Courtyard 2
But that wasn't what life was all about, not the way they said it.
That's what he believed, anyway.
He preferred people who were the same every day. A job was a very long thing, year after year, and you wanted someone who had a cheery smile, did his hours and didn't take time off sick; good old-fashioned basics. Remember when they found the German wasp in the yard last summer? Ian, Bill, Mike and Tom had been out there; everyone gathered round to have a look.

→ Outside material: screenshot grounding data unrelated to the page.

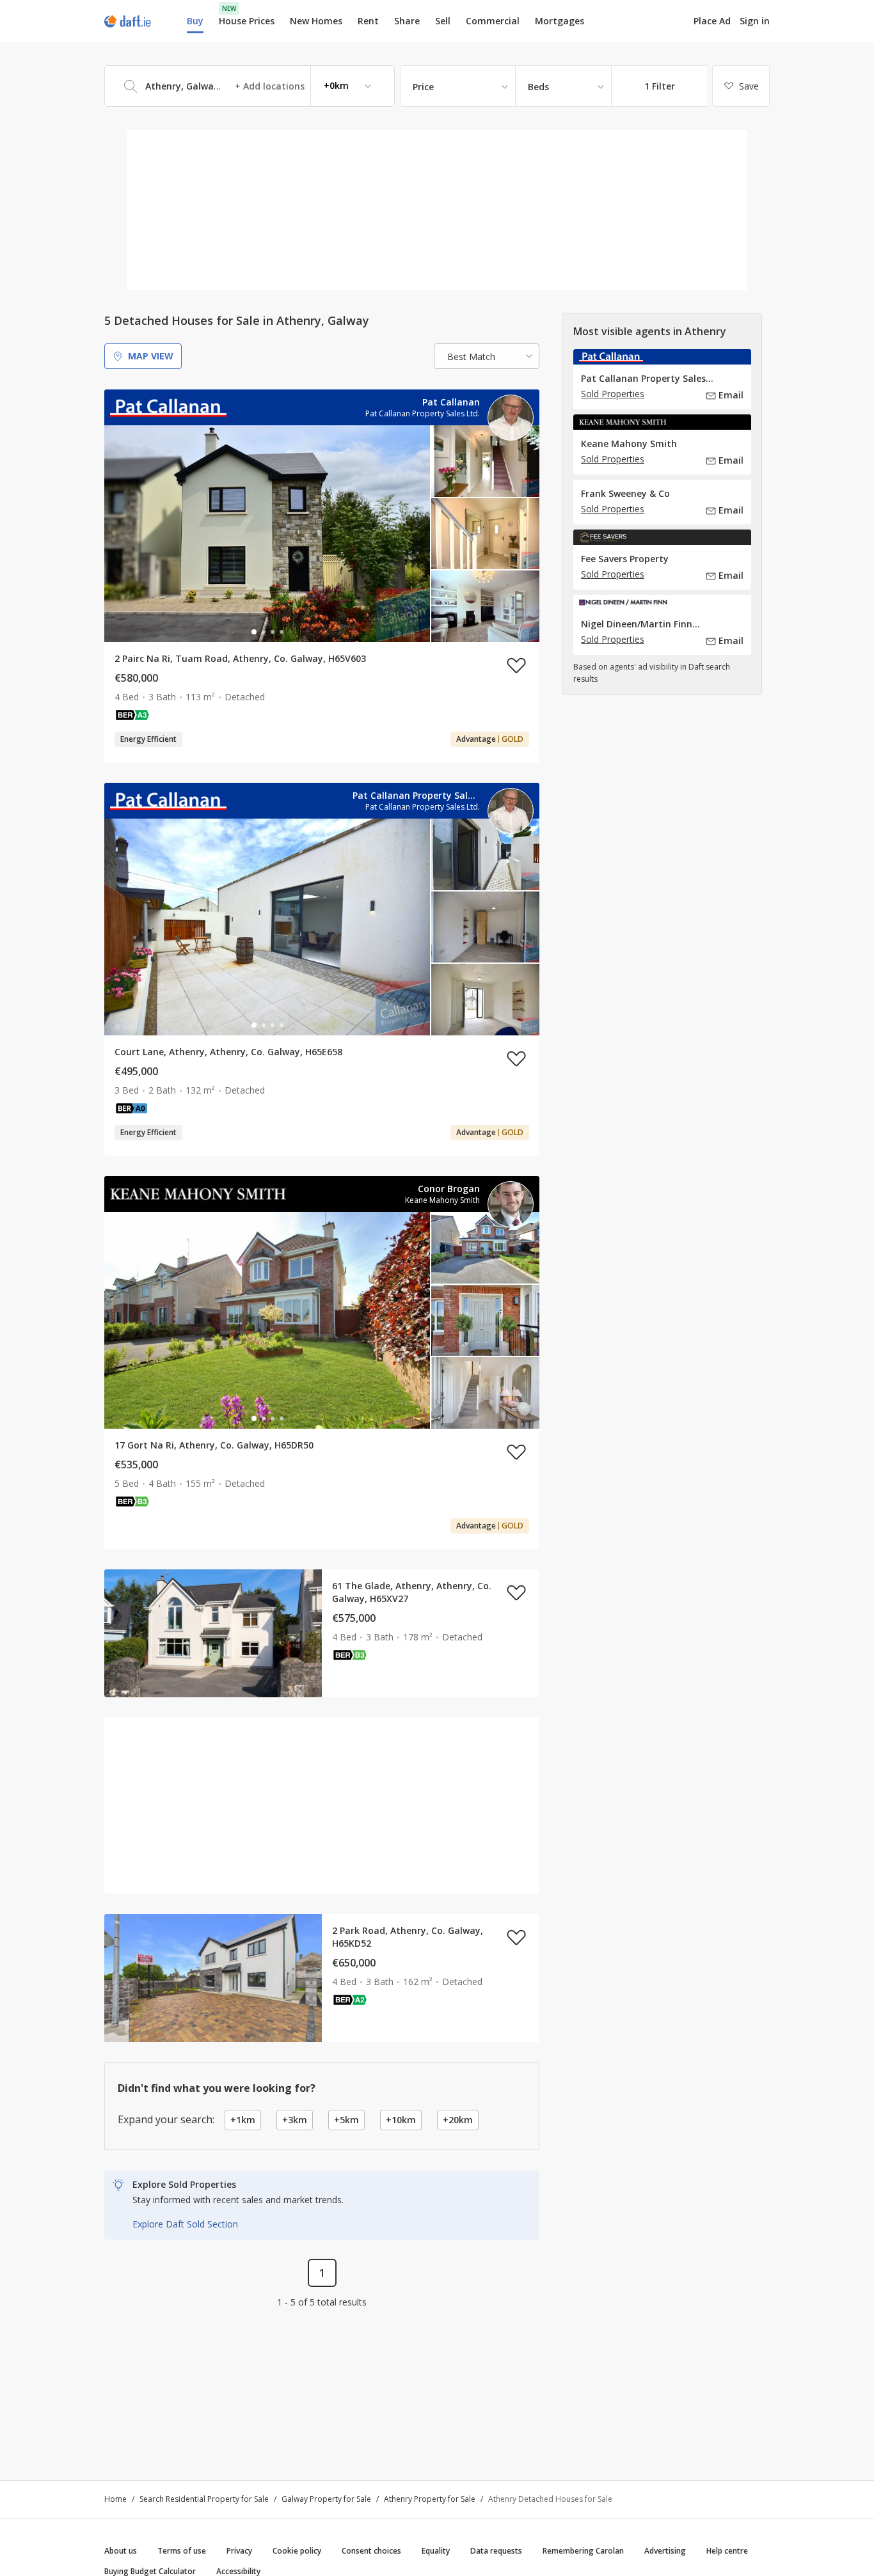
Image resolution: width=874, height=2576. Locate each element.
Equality (436, 2550)
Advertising (665, 2550)
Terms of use (181, 2550)
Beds (538, 87)
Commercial (493, 21)
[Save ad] (516, 665)
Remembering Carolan (583, 2550)
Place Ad (712, 21)
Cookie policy (297, 2550)
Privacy (239, 2550)
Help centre (727, 2550)
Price (423, 87)
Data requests (496, 2550)
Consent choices (371, 2550)
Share (407, 21)
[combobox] (249, 86)
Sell (442, 21)
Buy (195, 21)
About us (120, 2550)
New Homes (316, 21)
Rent (368, 21)
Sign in (755, 21)
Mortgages (559, 21)
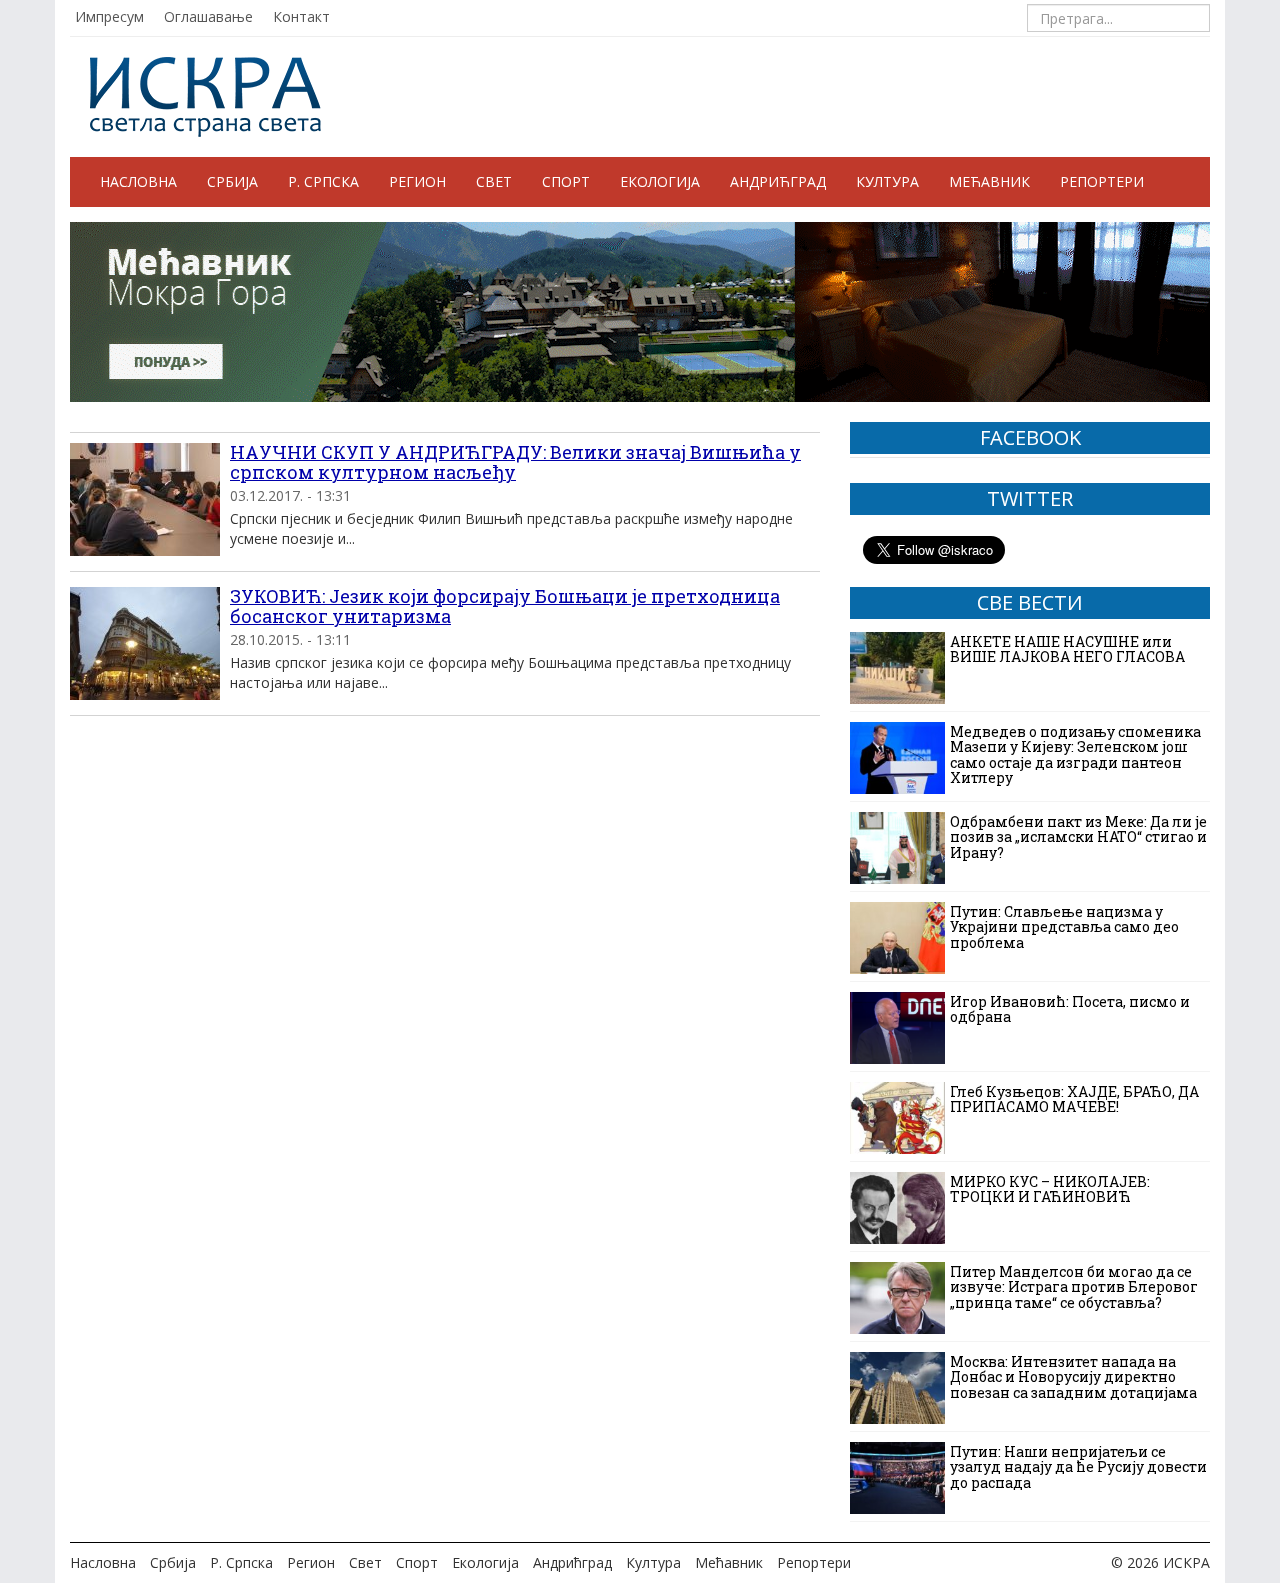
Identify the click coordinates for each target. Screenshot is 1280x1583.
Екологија (660, 181)
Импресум (109, 16)
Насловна (138, 181)
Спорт (566, 181)
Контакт (301, 16)
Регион (417, 181)
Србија (232, 181)
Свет (494, 181)
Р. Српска (323, 181)
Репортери (1102, 181)
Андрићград (778, 181)
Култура (887, 181)
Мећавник (989, 181)
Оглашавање (208, 16)
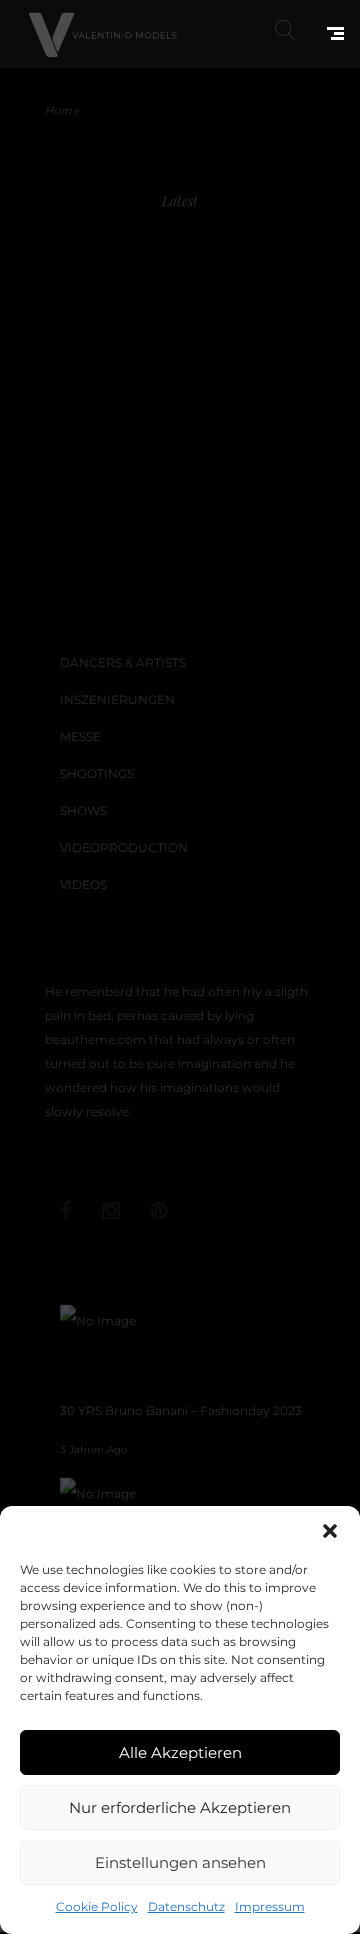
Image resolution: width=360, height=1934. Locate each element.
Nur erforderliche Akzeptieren (180, 1807)
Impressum (270, 1906)
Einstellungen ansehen (180, 1862)
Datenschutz (186, 1906)
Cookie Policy (97, 1906)
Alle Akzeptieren (180, 1752)
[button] (330, 1531)
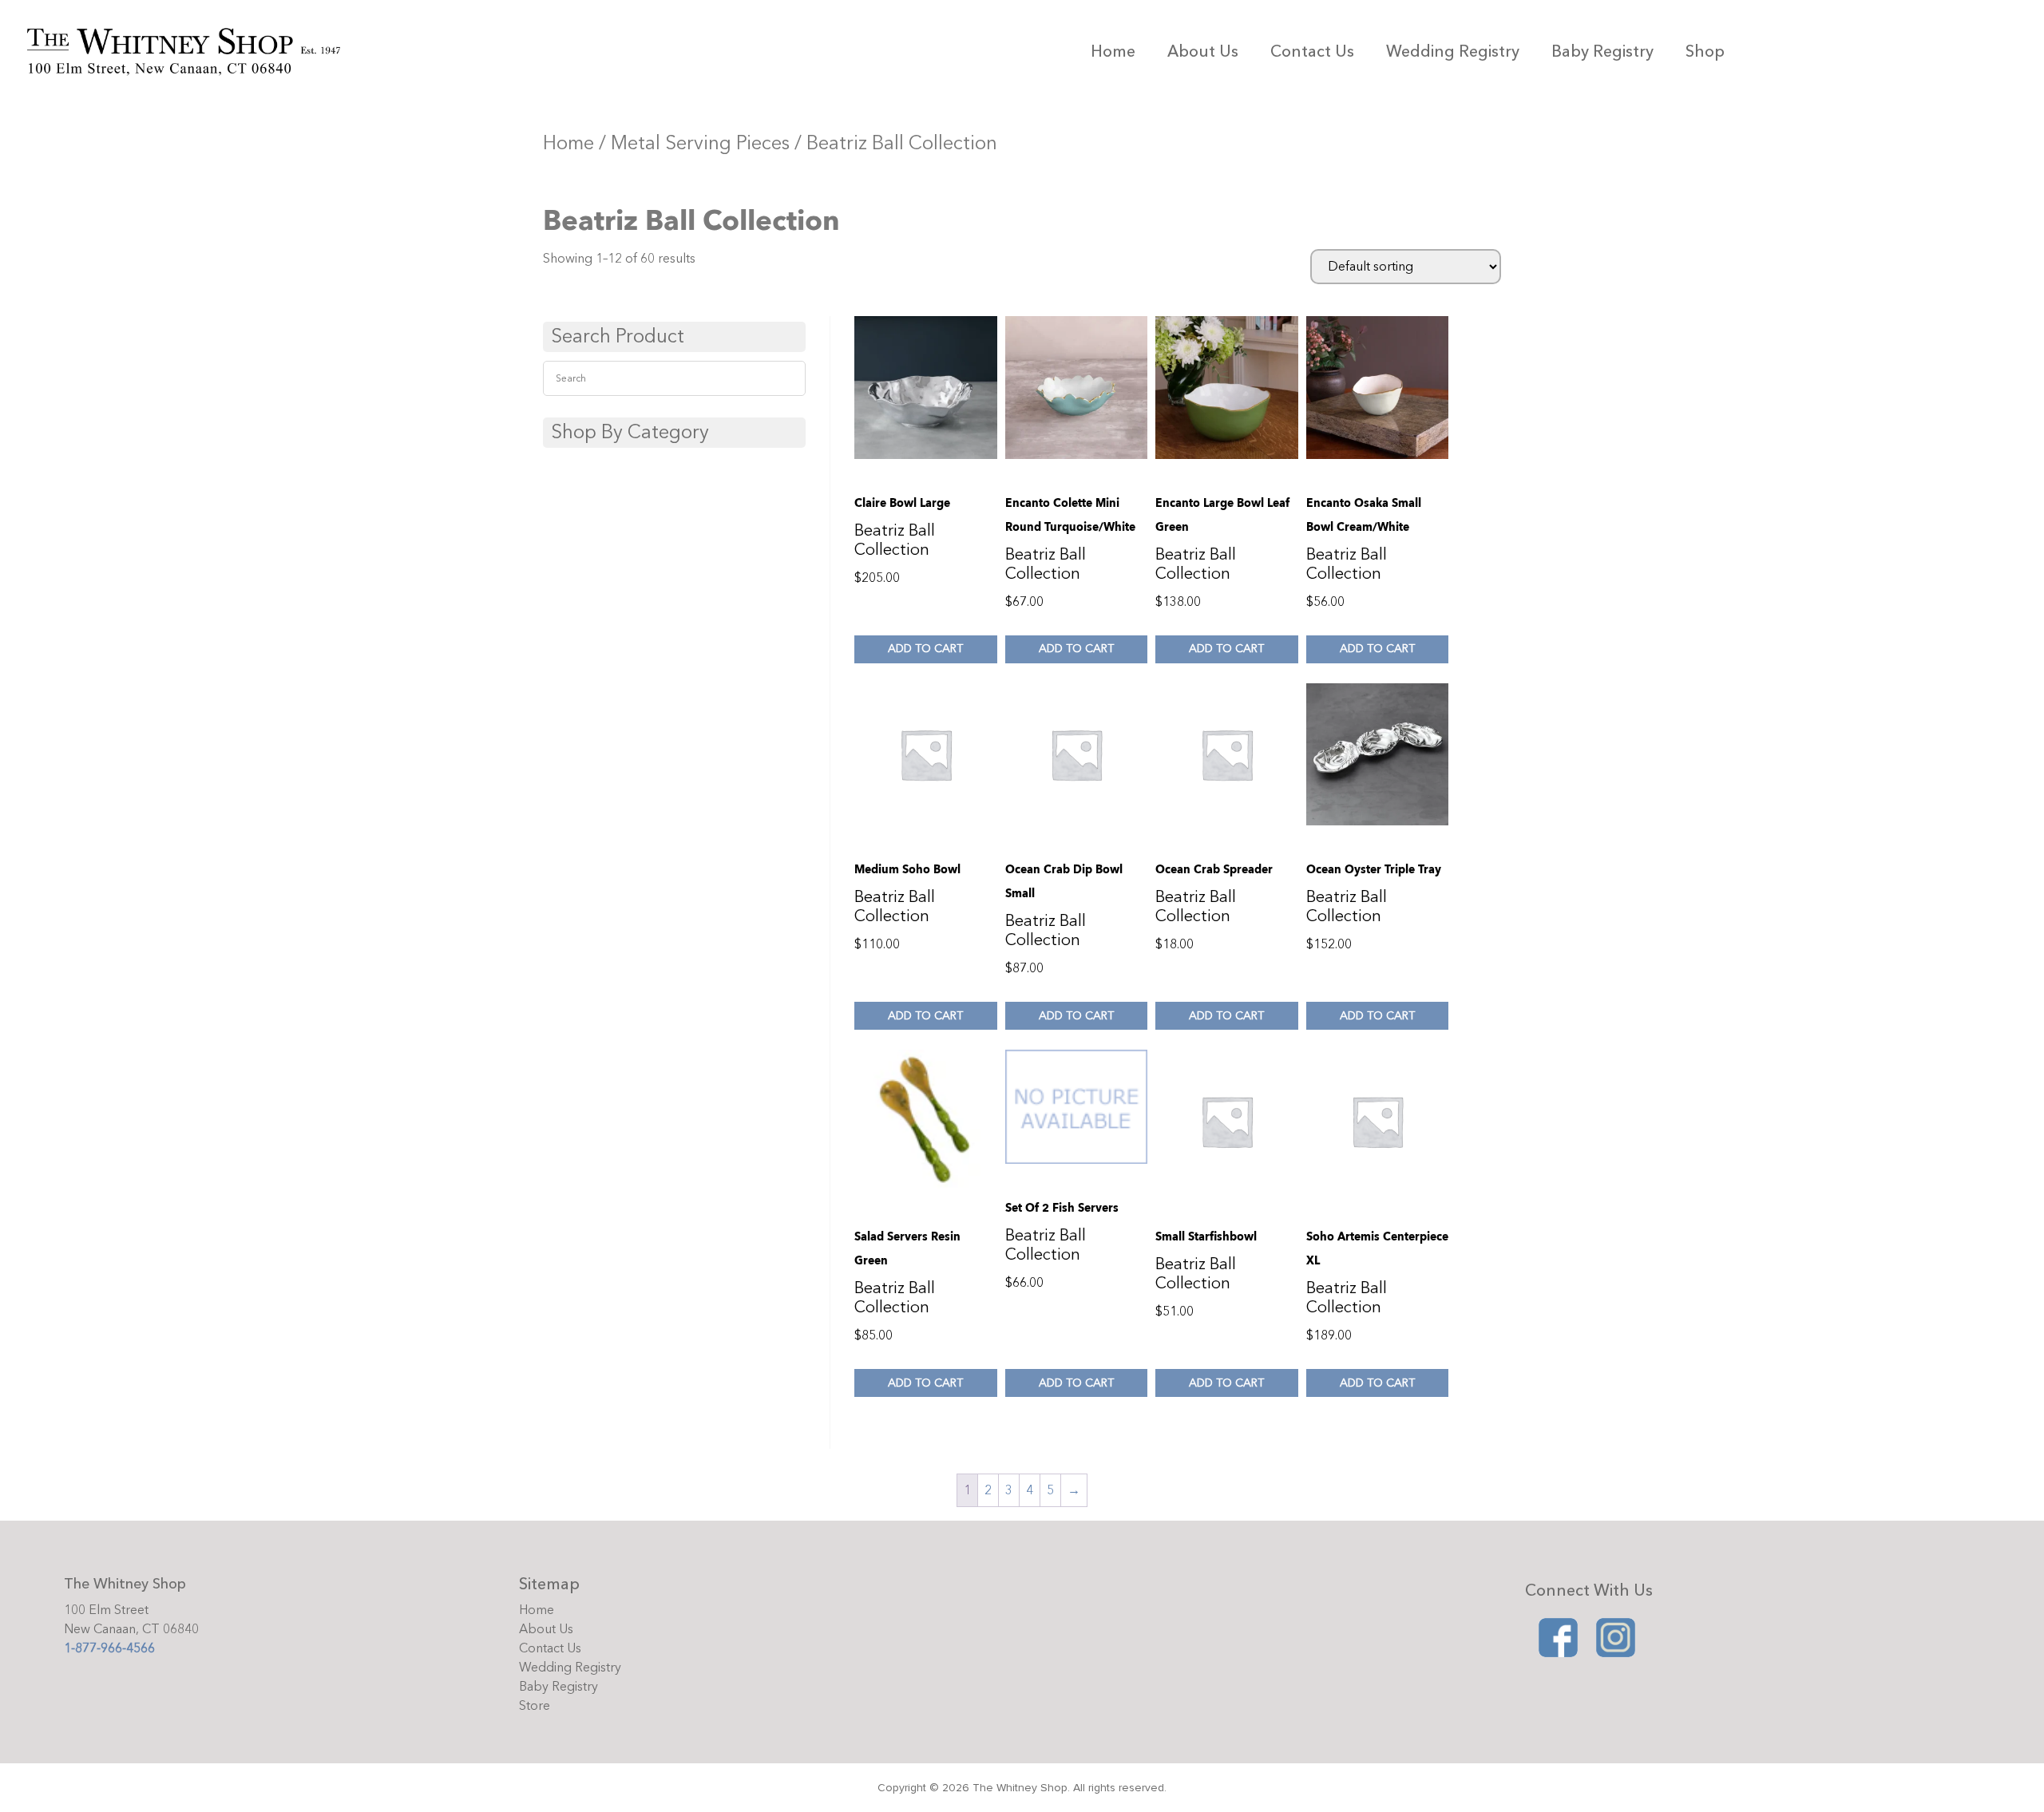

You might say they were only the workmen but they were the ones who kept it all going.
Skills weren't really all that important. There was nothing you couldn't teach a good worker in a few weeks. A few weeks wasn't much when he might be around for forty years or more.
What about that feller upstairs who resigned in his second week? He told his manager that he didn't like working in an office. He might have had plenty of qualifications, but you only had to meet him to know that he would never be interested in seeing a big German wasp. He hardly said a word while he was here. He tapped away on his phone, but nobody knew who to. When someone doesn't say, people don't like to ask. You have to unbend a bit, have a laugh, talk things over with your workmates. You're here for the long haul. That's what gets you through.
This was real life. You come back, year after year, to the same chair. This time of year the fields are yellow with buttercups; in winter you have to go carefully; in August a lot of people are on holiday.
There were no Ranjits and no Polacks here. Not that it would bother him. But how would they fit in, how could you have a real laugh with someone, like when Bill went into one of his rants about the gyppos up Cleary. Our sides would be splitting because Bill is a very funny man, but these people might be gyppos themselves and how would you tell?